Equipechef Poensgen sieht dennoch im Gelände noch Potenzial bei Meier. "Vielleicht muss sie ein bisschen mutiger werden", sagt er. "Wenn sie sich ein bisschen mehr trauen würde, könnte sie - glaube ich - noch mehr Punkte einfahren."
Kaum weibliche VorbilderAls Mareike Meier mit den Vierspännern anfing, gab es - zumindest in Deutschland - keine weibliche Fahrerin, an der sie sich orientieren konnte. Seit Jahren ist sie nun selbst die Leitfigur und Vorbild für den weiblichen Nachwuchs - und mittlerweile auch nicht mehr allein in der deutschen Vierspänner-Mannschaft.
Mit Anna Sandmann gibt es seit einigen Jahren eine zweite Fahrerin in der deutschen Equipe. "Ich freue mich sehr, dass Anna dabei ist", sagt Meier. "Es ist ein Supergefühl, dass wir mit den Männern gut mithalten können."

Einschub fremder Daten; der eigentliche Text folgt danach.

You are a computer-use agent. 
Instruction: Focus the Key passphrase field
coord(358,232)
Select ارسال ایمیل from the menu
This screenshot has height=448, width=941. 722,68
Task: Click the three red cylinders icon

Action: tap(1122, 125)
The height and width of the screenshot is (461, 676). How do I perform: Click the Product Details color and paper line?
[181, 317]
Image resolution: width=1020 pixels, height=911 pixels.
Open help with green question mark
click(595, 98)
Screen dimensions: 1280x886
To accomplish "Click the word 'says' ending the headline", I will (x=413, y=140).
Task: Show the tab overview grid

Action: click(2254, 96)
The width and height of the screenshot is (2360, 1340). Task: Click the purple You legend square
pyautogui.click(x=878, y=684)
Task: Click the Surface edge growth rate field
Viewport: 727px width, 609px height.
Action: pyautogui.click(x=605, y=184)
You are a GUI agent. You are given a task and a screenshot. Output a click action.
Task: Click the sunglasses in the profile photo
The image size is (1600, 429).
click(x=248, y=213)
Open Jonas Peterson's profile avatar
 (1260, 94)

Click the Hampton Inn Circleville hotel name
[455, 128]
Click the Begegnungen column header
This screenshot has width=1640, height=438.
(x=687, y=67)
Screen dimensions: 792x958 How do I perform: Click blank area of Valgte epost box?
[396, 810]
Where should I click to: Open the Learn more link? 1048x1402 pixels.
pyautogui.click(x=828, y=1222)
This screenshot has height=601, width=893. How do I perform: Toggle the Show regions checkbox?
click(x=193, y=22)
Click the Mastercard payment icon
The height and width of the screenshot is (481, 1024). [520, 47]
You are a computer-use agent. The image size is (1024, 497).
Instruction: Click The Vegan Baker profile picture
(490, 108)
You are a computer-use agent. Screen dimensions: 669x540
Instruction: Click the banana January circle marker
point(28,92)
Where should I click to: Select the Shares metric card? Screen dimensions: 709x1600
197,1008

Beim CHIO Aachen startet Meier im Einzelwettbewerb, Sandmann als eines von drei Gespannen im Team. Aachen ist eine der letzten Sichtungen vor der EM, die im September in der kleinen Gemeinde Lähden in Niedersachsen stattfindet.
Sportlich ist das Ziel für Meier klar - die Top acht: "Hier in Aachen sind die 25 Besten der Welt am Start. Wenn man sich dann unter den besten Acht platziert, ist das schon super."
Tochter als Nächste in der "Gespannfahrer-Dynastie"?Privat dreht sich dagegen viel um die kleine Tochter Lina, die 2023 zur Welt kam - und mit der im Grunde die nächste Generation der "Gespannfahrer-Dynastie" Harms/Meier gesichert ist.
"Sie fährt sehr gerne mit mir mit", sagt Meier. "Ich versuche das aber im Moment noch in Richtung Reiten zu lenken, weil Fahren doch sehr viel Aufwand ist."
Ein kleines Pony hat die Tochter bereits, aber wenn sie am Ende dann doch wie ihre Mutter und Großmutter bei den Vierspännern landen würde? "Dann würde ich mich auch freuen", sagt Mareike Meier und lacht.